Jane’s face had grown pale and her mouth was set in a tight line as he pressed on.

‘One or other of them confided in you the next morning. And you sprang into action. You decided to kill two birds with one stone. If you removed Estelle, there yet remained the obstacle of the lord. You were alarmed to note his stretches of normality between the fits of madness and pain. Wills may be altered at such times. And you knew from your father’s experience that patients can linger for inconveniently long periods. You were aware of Guy’s hatred for his cousin and his impatience to take the reins. The lord’s own behaviour presented you with an irresistible opportunity.

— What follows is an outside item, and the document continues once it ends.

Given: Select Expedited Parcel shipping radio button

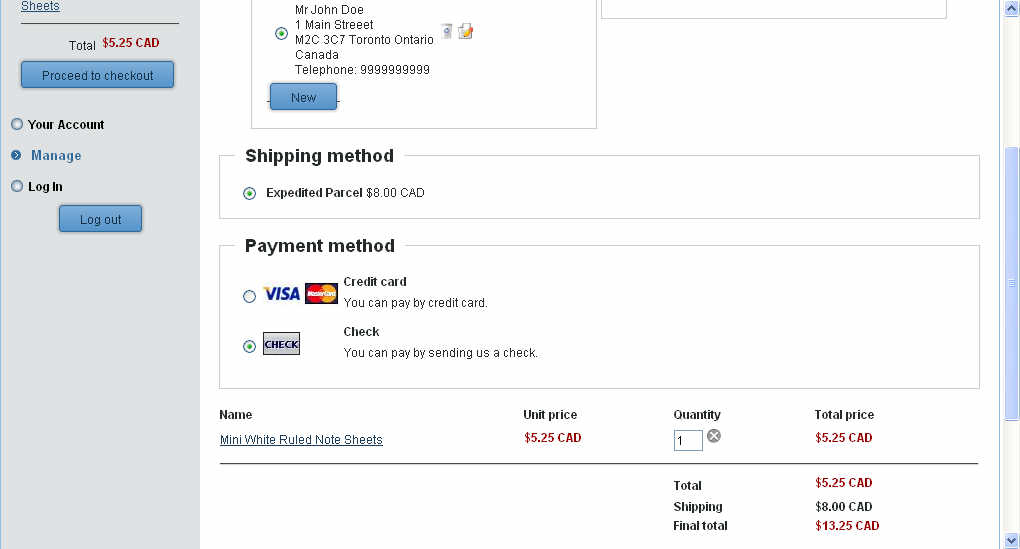Looking at the screenshot, I should (x=249, y=193).
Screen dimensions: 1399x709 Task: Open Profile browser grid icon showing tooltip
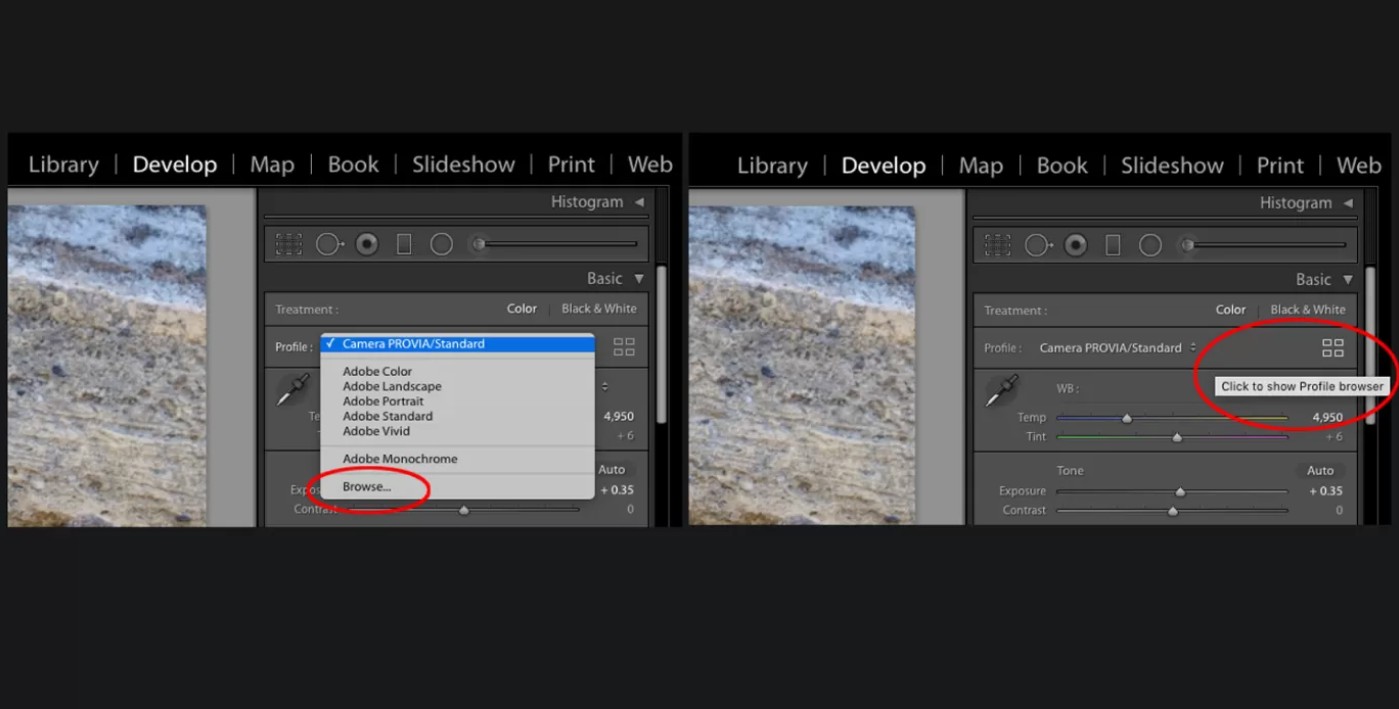(1332, 348)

‘In a fit of moon-fuelled rage last Friday evening he had cleared the table tomb of its stone cargo. Anyone making serious enquiries would come rapidly to the conclusion that he was guilty of the vandalism and if the conclusion was not being arrived at rapidly enough, there you were, ready to whisper gravely of psychological disturbance and fearful disease. Ready to deliver up his cloak with a cigar end conveniently in the pocket to intrigue any bumbling bobbies. If, subsequently, a flesh-and-blood offering appeared in the same spot, the inference would be clear. The maniac had struck again. And that, I’m sure, is what you were expecting. Both crimes would be laid at the door of the mad lord. He would be arrested, executed or locked up in an asylum for the insane for the rest of his days. Two lives for the price of taking one.